Having the experience of traveling outside of English-speaking North America has always been a dream of mine and through hard work and also blessings from higher powers, I was able to finally achieve this. The travel abroad program was part of an Eastern European Minorities class under the history department but also included an element of film and communications curriculum; therefore, the diversity of students represented in our group was pretty great with History, Communications, Teaching and even Tourism majors all being present and creating life long bonds on this experience. The class departed for Europe on the start of spring break, March 11th. When we finally left the many airports after over 24 hours in transit (including the layover) we were hit with immediate wonder walking around Budapest. The beauty of the Great Budapest bridge as well as the efficiency of the Tram system was an amazing first impression to how Hungarian society was structured, or at least the city of Budapest.
What was amazing was how friendly Budapest was to foreigners and especially English speakers. One who might desire to practice the local language may encounter more Hungarians wishing to practice their English with them instead! The Austrians in Vienna were also equally friendly and ready to accommodate a diverse audience. This may be very encouraging information to those who might be apprehensive to the challenges that traveling abroad and experiencing other cultures might present, as it was very reassuring for our group who adjusted and recovered from our initial travel-weariness quite well. Even so, it was up and at ‘em before sunrise to make the initial train to Vienna, Austria. The 3 hour train ride was very relaxed and comfortable with basic amenities and a snack and drink bar! While we had heard of the European Union’s affinity for public transit investments it was nice to experience it in person with all the amazing views of the Austrian and Hungarian countryside. Arriving in Vienna, the Station was busy and the main plaza, Stephenplatz, was beautiful with its restored historical architecture.
While we had some later free time to explore Stephenplatz on our own, first we went to the American embassy to the Organization for Security and Cooperation in Europe (OSCE) to meet the American representatives to this crucial organization for keeping peace. This experience was very informative on the work that international organizations do and their inner workings as well as what it takes to join the ranks of such a key organization in this increasingly globalized and politically polarized world. I for one especially valued this experience to meet and talk with the American OSCE Representatives and their team especially because of my goals to graduate law school and travel down a similar career path that requires skills I am sure the people of the OSCE have and sufficiently informed me on.

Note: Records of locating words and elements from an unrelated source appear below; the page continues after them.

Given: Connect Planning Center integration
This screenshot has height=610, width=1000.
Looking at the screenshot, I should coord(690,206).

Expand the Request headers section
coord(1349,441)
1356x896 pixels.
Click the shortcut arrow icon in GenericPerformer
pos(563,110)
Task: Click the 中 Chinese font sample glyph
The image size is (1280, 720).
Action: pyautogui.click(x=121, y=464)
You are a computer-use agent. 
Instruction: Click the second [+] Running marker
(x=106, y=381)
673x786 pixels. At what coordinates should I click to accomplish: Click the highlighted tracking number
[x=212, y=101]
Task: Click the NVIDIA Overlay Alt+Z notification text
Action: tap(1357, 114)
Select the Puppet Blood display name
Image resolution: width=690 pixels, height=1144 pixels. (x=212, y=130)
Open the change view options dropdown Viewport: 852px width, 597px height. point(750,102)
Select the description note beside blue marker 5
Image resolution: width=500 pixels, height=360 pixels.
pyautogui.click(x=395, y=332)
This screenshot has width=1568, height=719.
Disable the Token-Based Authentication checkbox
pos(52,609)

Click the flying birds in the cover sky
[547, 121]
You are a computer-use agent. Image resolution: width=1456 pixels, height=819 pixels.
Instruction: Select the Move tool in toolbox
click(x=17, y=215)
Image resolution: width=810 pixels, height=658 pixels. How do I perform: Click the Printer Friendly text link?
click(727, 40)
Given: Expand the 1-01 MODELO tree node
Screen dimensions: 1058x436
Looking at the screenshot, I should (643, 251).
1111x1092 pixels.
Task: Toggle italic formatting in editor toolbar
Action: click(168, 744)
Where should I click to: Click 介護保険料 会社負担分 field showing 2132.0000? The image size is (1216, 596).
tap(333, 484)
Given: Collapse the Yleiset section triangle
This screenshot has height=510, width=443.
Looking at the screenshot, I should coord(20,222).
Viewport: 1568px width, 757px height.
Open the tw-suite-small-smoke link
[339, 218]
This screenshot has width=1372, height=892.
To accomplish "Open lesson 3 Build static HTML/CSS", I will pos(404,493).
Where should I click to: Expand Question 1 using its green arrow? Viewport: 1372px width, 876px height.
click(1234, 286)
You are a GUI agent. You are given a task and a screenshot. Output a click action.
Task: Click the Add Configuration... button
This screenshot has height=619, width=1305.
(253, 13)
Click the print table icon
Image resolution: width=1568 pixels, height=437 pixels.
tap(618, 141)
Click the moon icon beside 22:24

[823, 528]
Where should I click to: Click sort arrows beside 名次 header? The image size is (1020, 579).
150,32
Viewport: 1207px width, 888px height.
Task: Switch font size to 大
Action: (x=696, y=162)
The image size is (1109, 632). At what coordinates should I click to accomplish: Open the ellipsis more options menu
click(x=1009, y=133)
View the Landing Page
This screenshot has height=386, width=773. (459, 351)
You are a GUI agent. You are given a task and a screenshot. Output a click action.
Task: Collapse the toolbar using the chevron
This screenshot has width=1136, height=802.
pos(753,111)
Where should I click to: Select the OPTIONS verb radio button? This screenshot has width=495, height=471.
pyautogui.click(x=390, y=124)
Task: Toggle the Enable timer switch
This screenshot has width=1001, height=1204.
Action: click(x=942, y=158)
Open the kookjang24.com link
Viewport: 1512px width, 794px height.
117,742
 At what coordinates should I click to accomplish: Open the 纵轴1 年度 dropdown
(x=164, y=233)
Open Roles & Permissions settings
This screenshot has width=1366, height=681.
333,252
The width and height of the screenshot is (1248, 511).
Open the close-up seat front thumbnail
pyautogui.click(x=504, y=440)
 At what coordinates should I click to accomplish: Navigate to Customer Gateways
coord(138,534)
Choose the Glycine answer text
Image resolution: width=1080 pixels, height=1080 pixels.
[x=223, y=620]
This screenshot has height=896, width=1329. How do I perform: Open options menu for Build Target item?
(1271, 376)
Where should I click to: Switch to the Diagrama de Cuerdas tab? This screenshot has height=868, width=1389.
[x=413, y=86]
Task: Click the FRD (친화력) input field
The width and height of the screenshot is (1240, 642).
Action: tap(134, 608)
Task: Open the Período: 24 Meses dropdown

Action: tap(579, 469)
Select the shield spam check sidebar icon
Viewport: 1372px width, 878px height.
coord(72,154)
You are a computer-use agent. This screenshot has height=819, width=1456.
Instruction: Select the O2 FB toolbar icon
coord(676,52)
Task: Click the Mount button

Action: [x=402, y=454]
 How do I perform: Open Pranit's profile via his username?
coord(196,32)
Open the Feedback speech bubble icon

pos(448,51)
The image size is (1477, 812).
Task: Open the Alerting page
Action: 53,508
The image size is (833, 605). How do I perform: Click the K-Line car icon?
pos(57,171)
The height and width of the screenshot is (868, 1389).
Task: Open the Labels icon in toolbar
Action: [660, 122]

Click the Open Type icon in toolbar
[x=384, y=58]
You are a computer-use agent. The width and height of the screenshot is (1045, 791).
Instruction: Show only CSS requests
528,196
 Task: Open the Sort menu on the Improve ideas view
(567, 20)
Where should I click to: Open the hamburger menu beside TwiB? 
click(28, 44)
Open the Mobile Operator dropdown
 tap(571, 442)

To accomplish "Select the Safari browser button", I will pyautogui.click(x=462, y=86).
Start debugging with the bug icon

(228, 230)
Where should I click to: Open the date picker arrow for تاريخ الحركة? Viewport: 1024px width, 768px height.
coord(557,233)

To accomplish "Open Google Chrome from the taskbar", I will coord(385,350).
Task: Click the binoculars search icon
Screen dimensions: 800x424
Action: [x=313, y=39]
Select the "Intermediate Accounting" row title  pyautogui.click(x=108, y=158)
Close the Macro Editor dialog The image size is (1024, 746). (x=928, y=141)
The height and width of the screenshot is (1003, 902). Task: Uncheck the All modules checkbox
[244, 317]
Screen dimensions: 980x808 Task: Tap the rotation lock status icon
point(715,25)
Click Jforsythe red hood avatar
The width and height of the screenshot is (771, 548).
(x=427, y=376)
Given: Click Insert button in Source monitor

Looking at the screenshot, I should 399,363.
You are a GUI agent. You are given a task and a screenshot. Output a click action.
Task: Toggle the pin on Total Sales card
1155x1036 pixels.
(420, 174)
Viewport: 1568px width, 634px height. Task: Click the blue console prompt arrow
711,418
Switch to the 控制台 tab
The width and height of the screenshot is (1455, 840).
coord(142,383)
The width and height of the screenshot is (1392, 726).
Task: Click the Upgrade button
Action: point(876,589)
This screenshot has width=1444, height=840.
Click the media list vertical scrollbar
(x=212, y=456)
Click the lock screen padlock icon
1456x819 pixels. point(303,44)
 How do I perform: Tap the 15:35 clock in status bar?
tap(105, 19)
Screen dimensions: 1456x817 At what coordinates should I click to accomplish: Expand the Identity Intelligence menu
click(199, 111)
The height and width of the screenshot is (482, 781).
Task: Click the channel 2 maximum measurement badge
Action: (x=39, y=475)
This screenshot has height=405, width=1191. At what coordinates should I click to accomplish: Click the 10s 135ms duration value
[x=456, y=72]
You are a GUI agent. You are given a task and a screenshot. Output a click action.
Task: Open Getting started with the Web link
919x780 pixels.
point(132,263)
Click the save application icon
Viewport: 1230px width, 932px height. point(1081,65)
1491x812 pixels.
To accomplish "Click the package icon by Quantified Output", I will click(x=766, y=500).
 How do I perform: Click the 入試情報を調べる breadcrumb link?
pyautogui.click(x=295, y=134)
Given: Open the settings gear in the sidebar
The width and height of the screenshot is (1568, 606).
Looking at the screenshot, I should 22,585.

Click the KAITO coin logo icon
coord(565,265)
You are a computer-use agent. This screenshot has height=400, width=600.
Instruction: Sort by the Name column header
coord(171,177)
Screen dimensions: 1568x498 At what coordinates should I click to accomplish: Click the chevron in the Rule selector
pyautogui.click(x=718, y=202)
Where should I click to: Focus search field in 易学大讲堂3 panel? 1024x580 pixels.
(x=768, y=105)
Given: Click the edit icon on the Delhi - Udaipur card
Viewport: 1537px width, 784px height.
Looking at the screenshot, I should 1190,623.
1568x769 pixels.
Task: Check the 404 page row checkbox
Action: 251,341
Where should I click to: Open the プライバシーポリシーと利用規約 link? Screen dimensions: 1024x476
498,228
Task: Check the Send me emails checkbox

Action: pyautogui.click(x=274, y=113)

The rest of the trip was spent in Hungary, particularly in Budapest and touring rural villages with their own rich local history and cultures. This included touring the German and Roma villages which all had their own historical local language schools and churches, some dating back to the 15th century. Meeting and spending valuable time with the local residents and learning about them and their lives, as well as exchanging details about our own lives and experiences was so amazing and something that I do not think anyone in our student group, or anyone else who travels abroad would ever forget.
Taylor Thompson (BA History) spent Spring Break 2023 participating in a faculty-led trip to Hungary with the History department. Taylor had the following to say about studying abroad, “There is no other experience that can change your perspective on life so amazingly like the first time you travel abroad and experience a different cultures! There are so many amazing people in this world just waiting to meet you and make life long connections!”